The U.S. Department of Justice is expected to decide on the proposed merger, based on antitrust grounds, by early March, Oracle spokesman Jim Finn told reporters.



Oracle Chief Executive Larry Ellison has said that he is prepared to go to court if the Justice Department tries to block the takeover, Finn said.



European Union antitrust regulators are expected to decide on the proposed merger in April.



The business applications market is dominated by Germany's SAP AG, followed by PeopleSoft and its newly acquired J.D. Edwards unit.



Oracle is third in the market, but second in overall software sales to Microsoft Corp., with about 80 percent of Oracle's business being in databases.



Last week, Oracle, based in Redwood Shores, California, named five candidates it would nominate for PeopleSoft's board and said it may submit a proposal to increase the number of directors to nine from eight.
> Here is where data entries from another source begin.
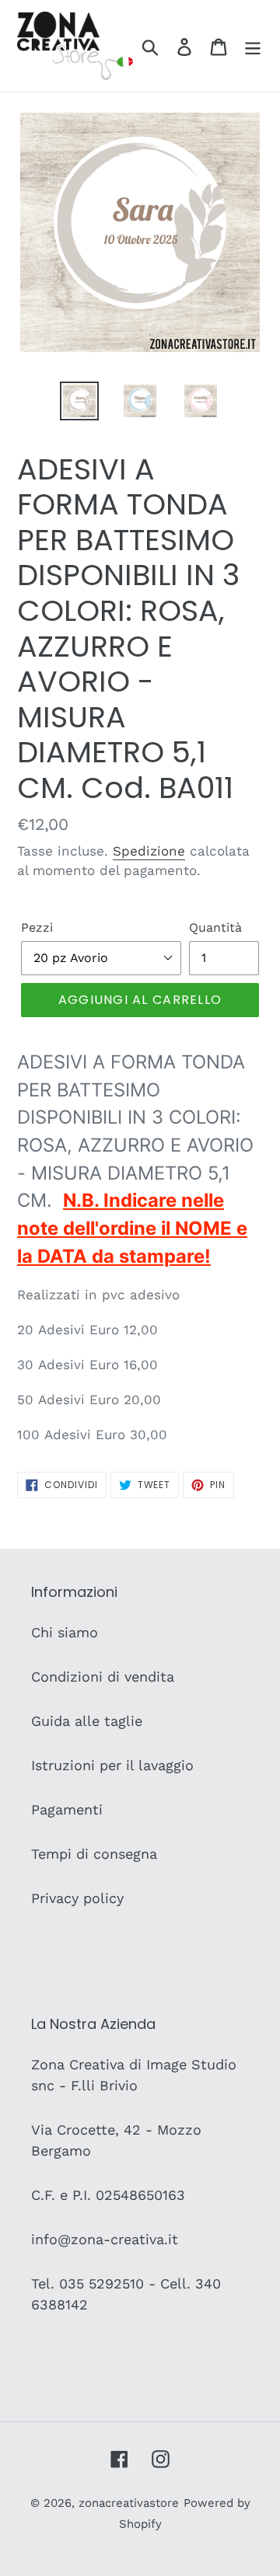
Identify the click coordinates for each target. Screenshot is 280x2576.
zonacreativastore (129, 2503)
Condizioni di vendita (102, 1676)
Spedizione (149, 851)
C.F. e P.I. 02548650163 (108, 2195)
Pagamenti (67, 1809)
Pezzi (37, 927)
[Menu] (253, 45)
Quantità (215, 927)
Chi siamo (64, 1632)
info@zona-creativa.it (104, 2239)
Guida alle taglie (86, 1721)
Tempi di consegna (94, 1854)
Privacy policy (77, 1898)
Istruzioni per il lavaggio (112, 1765)
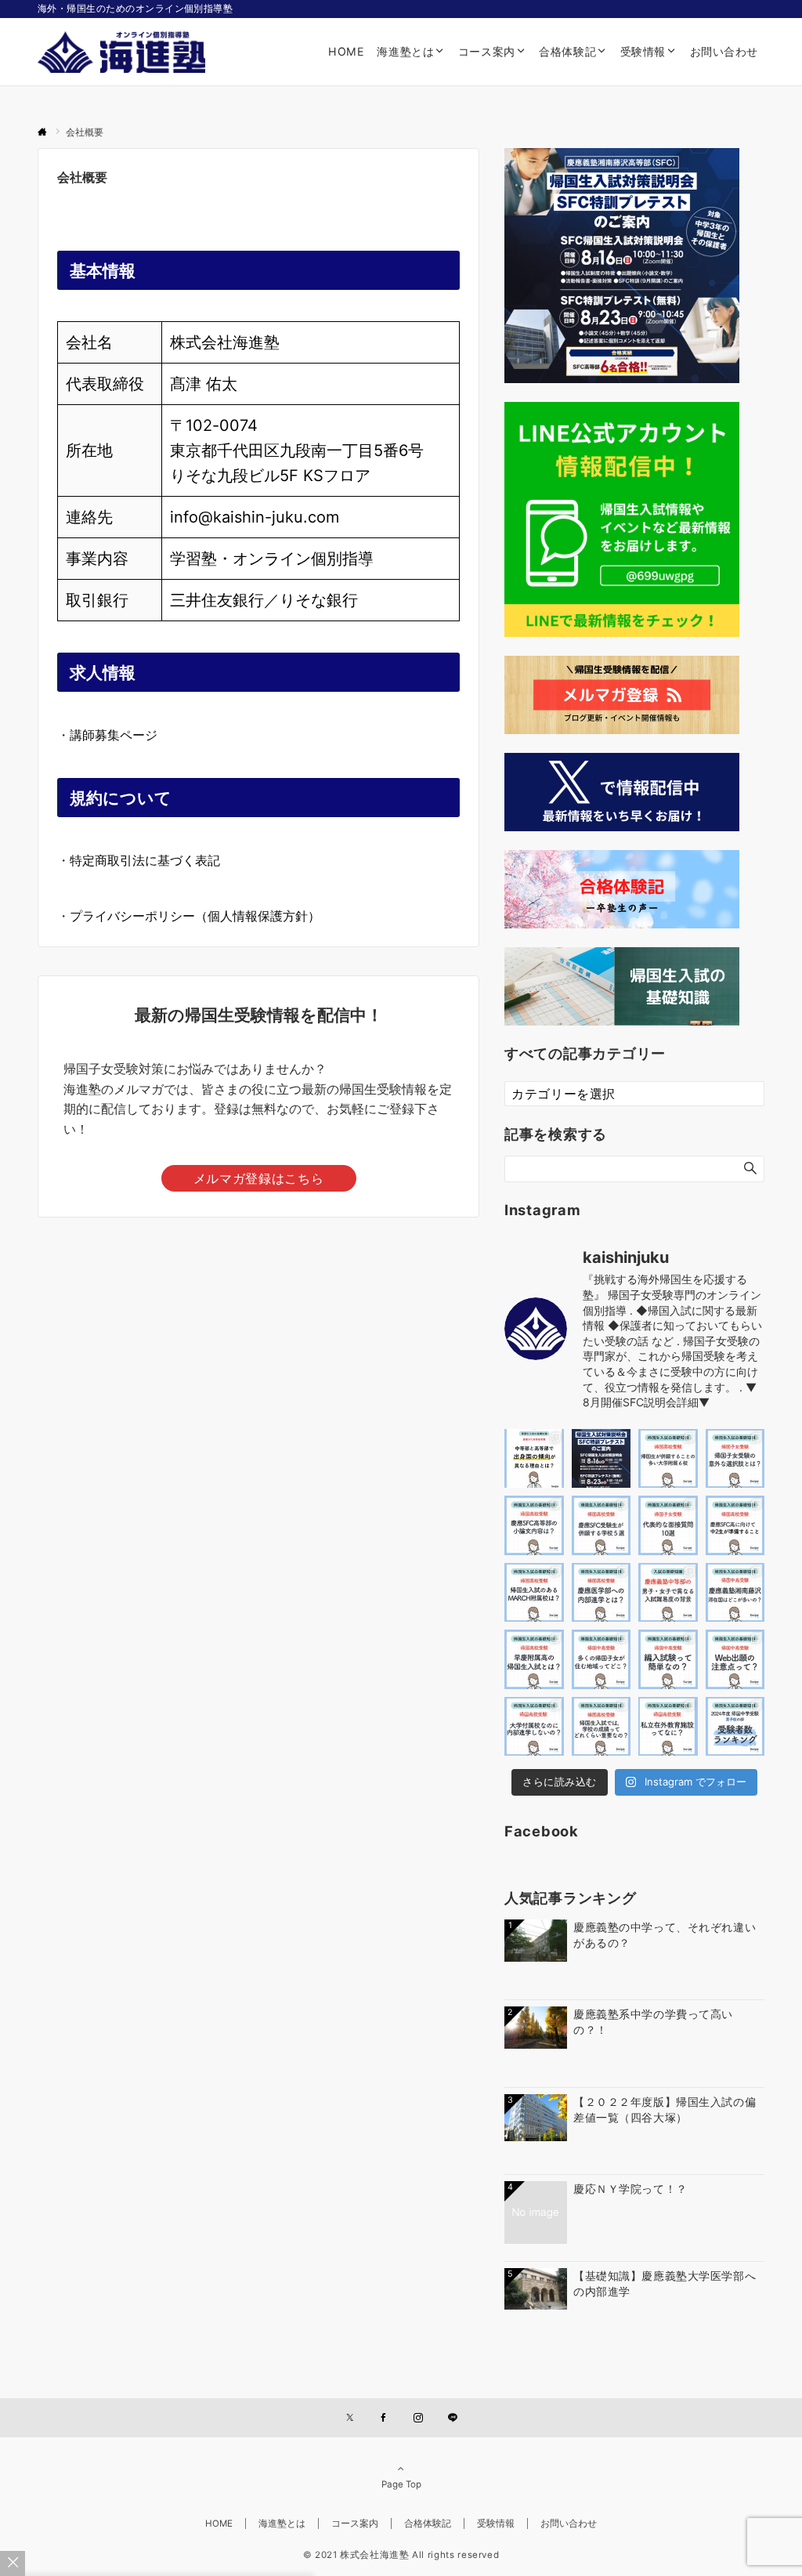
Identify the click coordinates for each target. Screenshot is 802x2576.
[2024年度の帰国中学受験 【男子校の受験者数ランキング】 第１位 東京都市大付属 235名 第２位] (735, 1727)
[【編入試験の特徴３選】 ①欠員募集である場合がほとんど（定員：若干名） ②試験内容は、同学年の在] (668, 1659)
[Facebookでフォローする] (383, 2418)
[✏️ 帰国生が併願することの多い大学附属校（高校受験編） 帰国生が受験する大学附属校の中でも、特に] (668, 1459)
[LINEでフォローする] (452, 2418)
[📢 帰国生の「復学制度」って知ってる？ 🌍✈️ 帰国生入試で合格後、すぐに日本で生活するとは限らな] (735, 1459)
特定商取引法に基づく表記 (145, 860)
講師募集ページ (113, 735)
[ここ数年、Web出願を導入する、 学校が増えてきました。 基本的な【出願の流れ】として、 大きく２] (735, 1659)
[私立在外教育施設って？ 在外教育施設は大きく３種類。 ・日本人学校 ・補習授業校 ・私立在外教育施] (668, 1727)
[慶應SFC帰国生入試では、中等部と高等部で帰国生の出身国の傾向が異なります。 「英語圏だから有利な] (534, 1459)
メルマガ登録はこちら (258, 1178)
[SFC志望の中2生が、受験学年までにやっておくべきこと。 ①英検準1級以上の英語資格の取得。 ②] (735, 1525)
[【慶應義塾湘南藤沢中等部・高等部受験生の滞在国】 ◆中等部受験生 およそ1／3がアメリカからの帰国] (735, 1593)
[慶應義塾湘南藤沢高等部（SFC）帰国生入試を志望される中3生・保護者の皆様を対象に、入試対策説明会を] (601, 1459)
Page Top (401, 2484)
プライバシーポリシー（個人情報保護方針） (195, 916)
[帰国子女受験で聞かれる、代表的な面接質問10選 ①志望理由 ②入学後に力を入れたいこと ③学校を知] (668, 1525)
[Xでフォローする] (349, 2418)
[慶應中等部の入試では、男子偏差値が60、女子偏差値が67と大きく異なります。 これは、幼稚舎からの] (668, 1593)
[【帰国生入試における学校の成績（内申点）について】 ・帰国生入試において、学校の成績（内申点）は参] (601, 1727)
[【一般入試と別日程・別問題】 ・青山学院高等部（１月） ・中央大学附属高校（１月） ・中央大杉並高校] (534, 1593)
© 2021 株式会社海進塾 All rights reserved (401, 2554)
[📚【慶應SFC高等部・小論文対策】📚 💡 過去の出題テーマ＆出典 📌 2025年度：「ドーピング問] (534, 1525)
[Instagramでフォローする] (418, 2418)
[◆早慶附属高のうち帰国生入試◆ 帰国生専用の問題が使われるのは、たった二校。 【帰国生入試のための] (534, 1659)
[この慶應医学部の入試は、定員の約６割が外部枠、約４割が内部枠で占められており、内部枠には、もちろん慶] (601, 1593)
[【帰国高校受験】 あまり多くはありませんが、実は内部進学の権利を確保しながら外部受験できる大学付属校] (534, 1727)
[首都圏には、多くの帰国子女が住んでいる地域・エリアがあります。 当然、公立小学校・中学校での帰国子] (601, 1659)
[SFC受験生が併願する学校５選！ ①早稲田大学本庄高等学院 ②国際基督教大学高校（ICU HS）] (601, 1525)
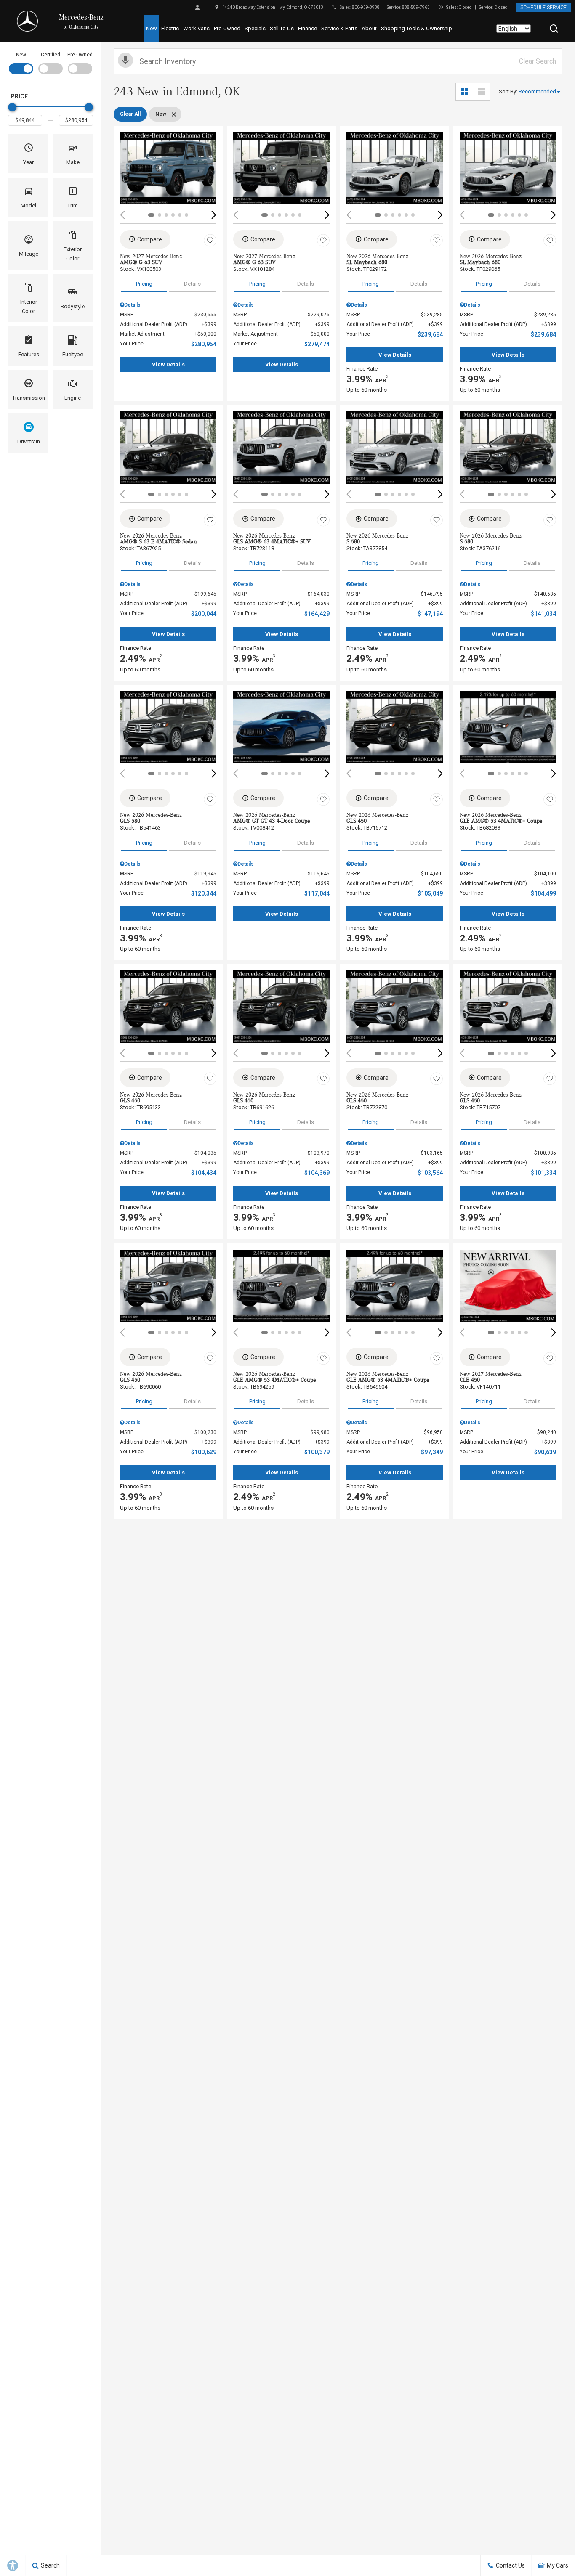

In his keynote speech, Oracle Chief Financial Officer, Jeff Henley, who was named company chairman earlier this month, said that while the technology industry was recovering, further consolidation remained inevitable.



"The industry will continue to mature. There will be continued consolidation," Henley said. "There will be fewer and fewer players."



At the conference, attended by about 10,000 people, Oracle said it would release by the summer a new version of Oracle Warehouse Management software that will include radio frequency identification capabilities to help companies track inventories.